La contribución de la UE será canalizada a través de la Dirección General de Protección Civil y Operaciones de Ayuda Humanitaria Europeas (DG ECHO) mediante el Plan de Implementación Humanitaria 2026.
Se destinará a sostener la asistencia alimentaria y fortalecer “capacidades logísticas esenciales”, según refirió este lunes el portal Cubadebate.
Esta nueva asistencia estará destinada a las zonas más afectadas por el azote del huracán Melissa a finales de octubre pasado en las provincias orientales de Granma, Holguín, Santiago de Cuba, Guantánamo y Las Tunas.
Los damnificados recibirán un módulo de alimentos (arroz, granos y aceite vegetal) por persona, con prioridad para niños y niñas menores de 5 años, mujeres embarazadas y personas mayores de 65 años.
La asistencia también estará destinada a fortalecer los centros de elaboración y los almacenes de alimentos, así como las capacidades logísticas de respuesta ante emergencias.
Ello se realizará mediante el apoyo a la contratación de servicios de transporte y la adquisición de combustible, considerado un “factor decisivo” para que la asistencia humanitaria “llegue a tiempo”.

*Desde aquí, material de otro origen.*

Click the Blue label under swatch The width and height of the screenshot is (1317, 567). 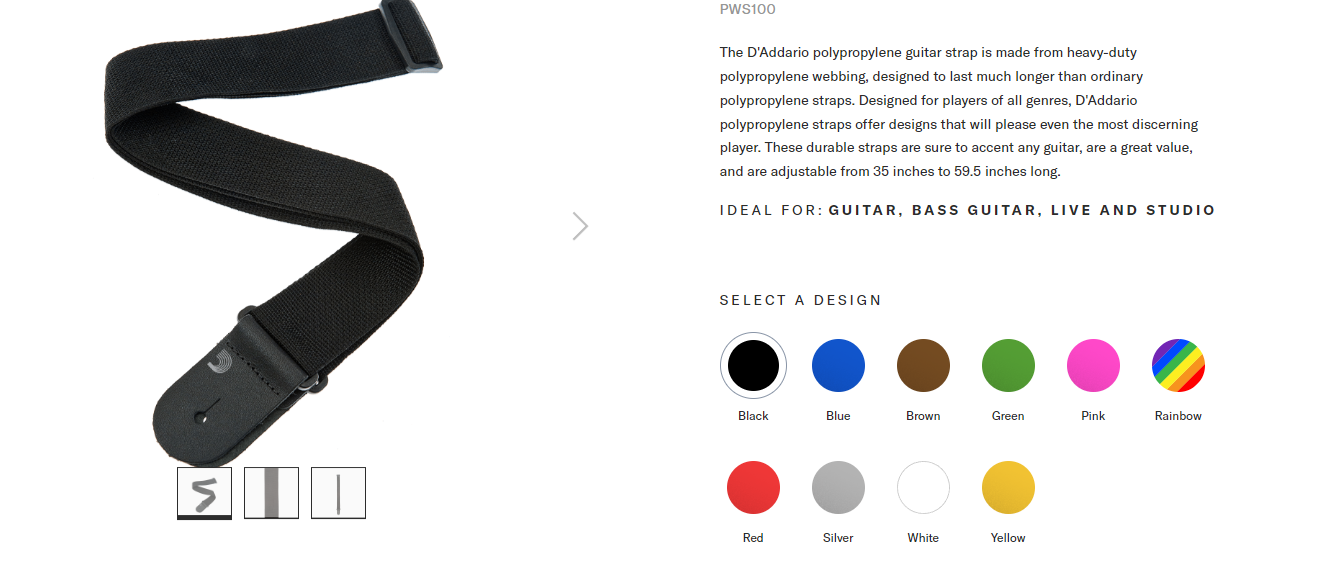point(838,416)
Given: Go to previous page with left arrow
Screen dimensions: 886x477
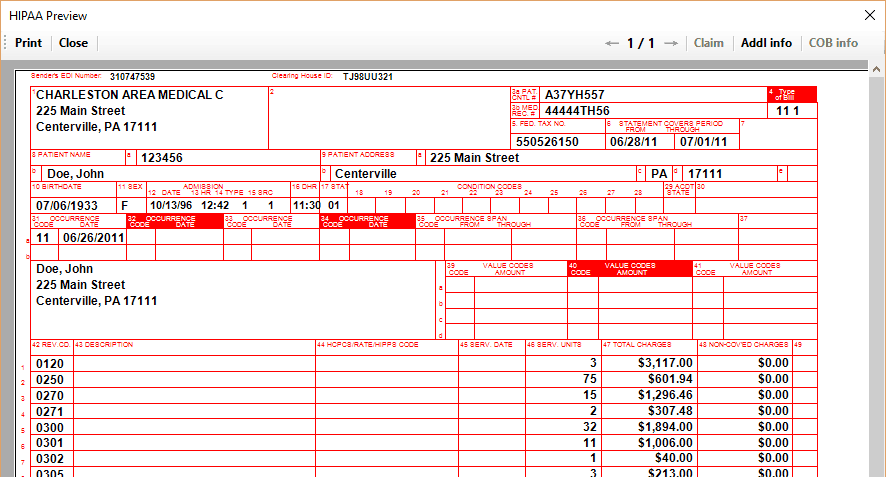Looking at the screenshot, I should (613, 43).
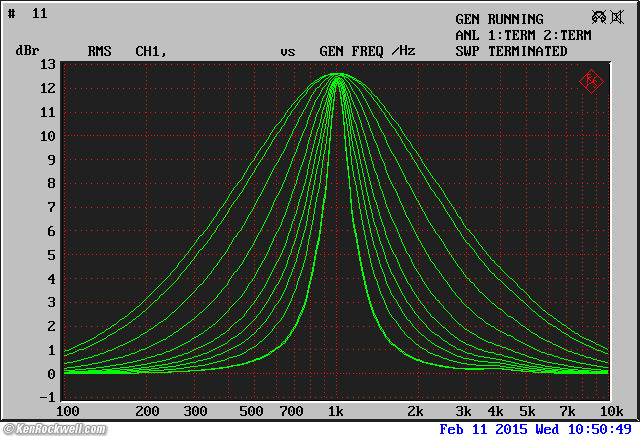Click the GEN RUNNING status text
The width and height of the screenshot is (640, 436).
click(x=499, y=19)
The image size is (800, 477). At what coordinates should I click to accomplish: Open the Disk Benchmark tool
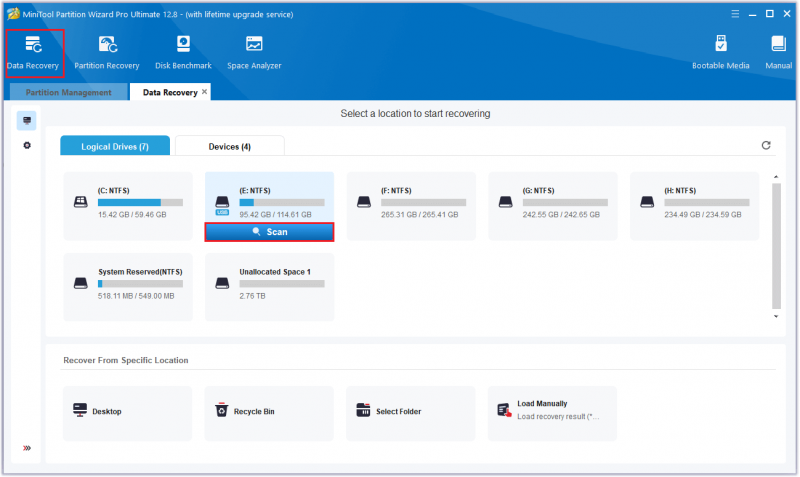183,53
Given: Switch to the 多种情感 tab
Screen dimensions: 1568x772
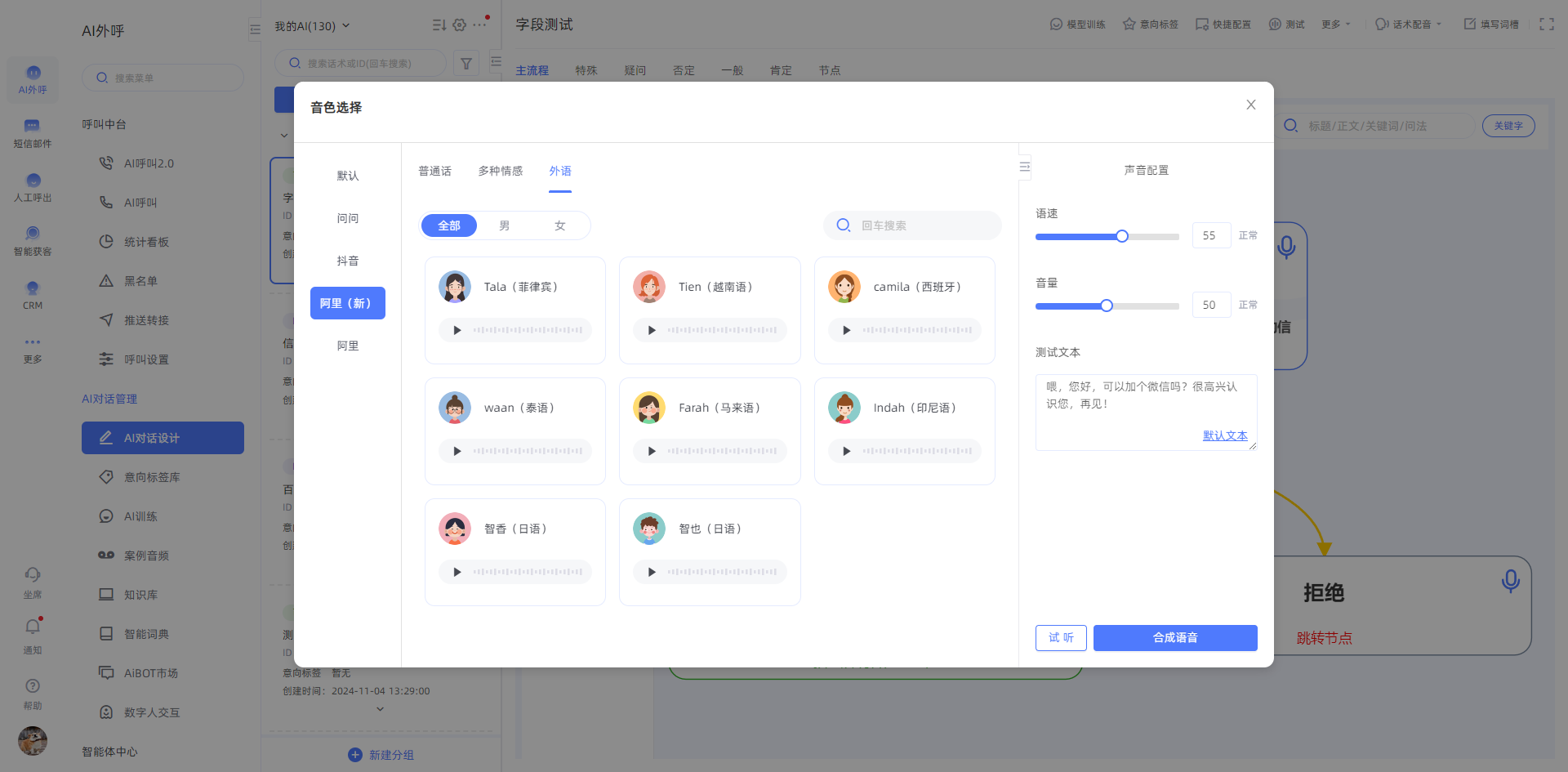Looking at the screenshot, I should tap(501, 171).
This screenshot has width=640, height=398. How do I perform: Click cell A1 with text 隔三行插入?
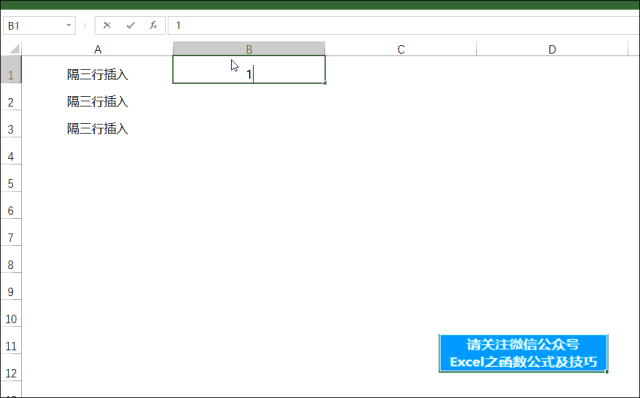point(98,74)
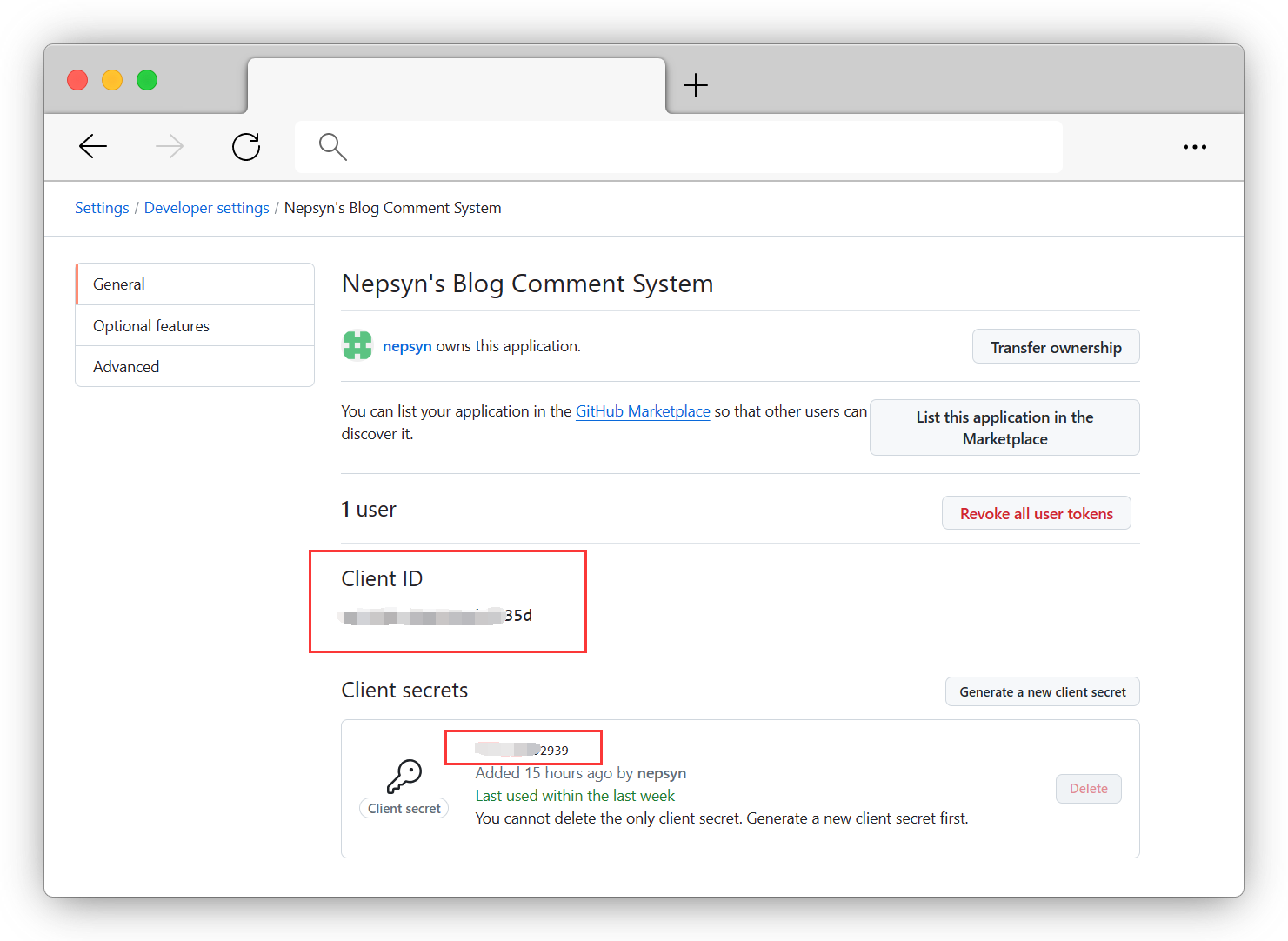Reload the page with refresh icon
The height and width of the screenshot is (941, 1288).
246,146
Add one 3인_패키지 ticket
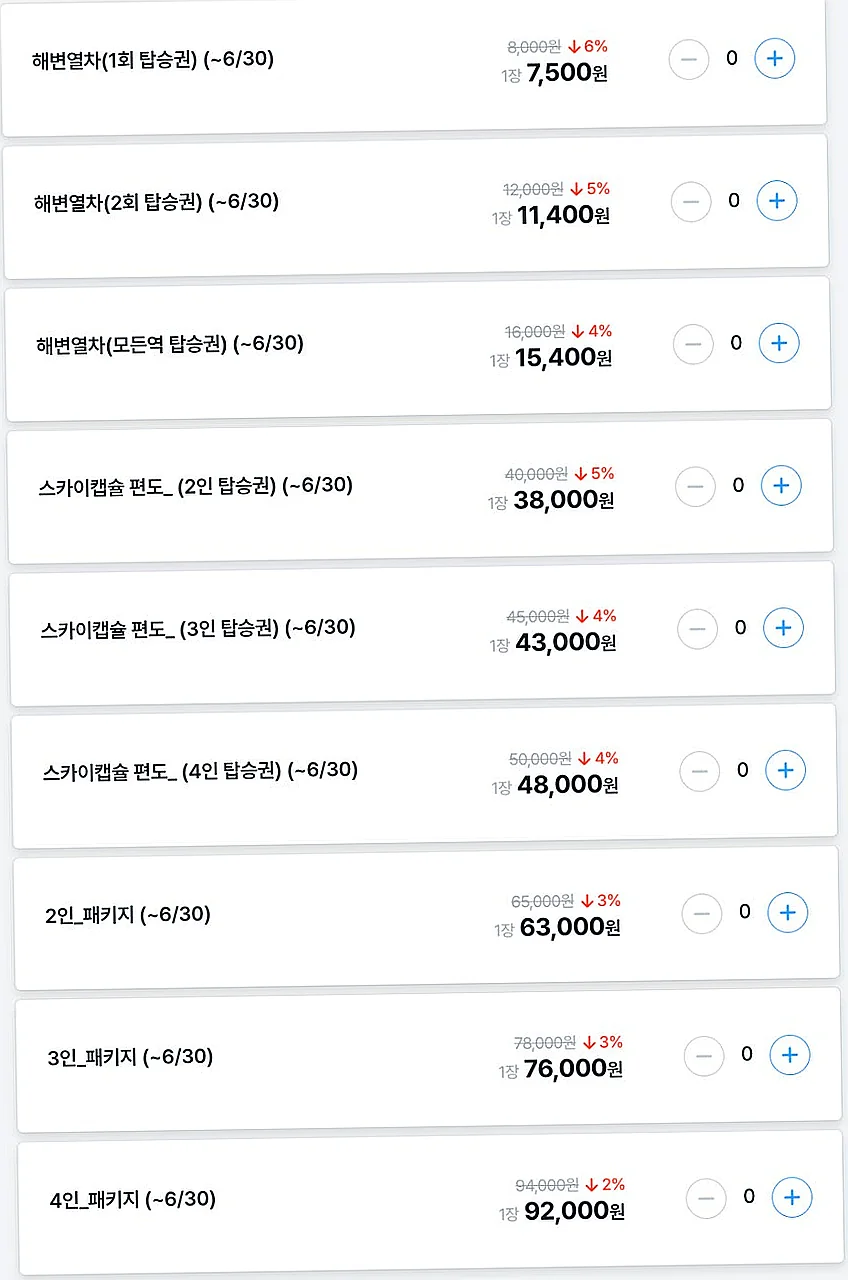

Seis meses después del huracán Melissa, la crisis energética en Cuba frena la recuperación
Apoyo en medio de la crisis
La publicación señala que la contribución europea llega en un contexto económico especialmente complejo para Cuba, agravado en el oriente del país por una sucesión de eventos como huracanes, sequías prolongadas, inundaciones y actividad sísmica reciente.
A ello se suma la crisis energética que padece el país caribeño por el deterioro de las centrales eléctricas y la escasez de combustibles, agravada por el cerco petrolero aplicado por el Gobierno de Estados Unidos desde enero último.
El huracán Melissa cruzó a finales del pasado octubre la zona este de la isla con categoría 3 (de 5) en la escala Saffir-Simpson con vientos de 200 kilómetros por hora y precipitaciones de hasta 400 milímetros en algunos puntos del país.
De acuerdo con las evaluaciones del Gobierno cubano, su impacto no dejó víctimas mortales, pero sí cuantiosos daños materiales a más de 116 mil viviendas, también 600 infraestructuras médicas estatales y más de 2000 centros educativos.
El huracán dañó, además, unas 100 mil hectáreas de cultivos e infraestructuras de transporte, telecomunicaciones, electricidad y abasto de agua.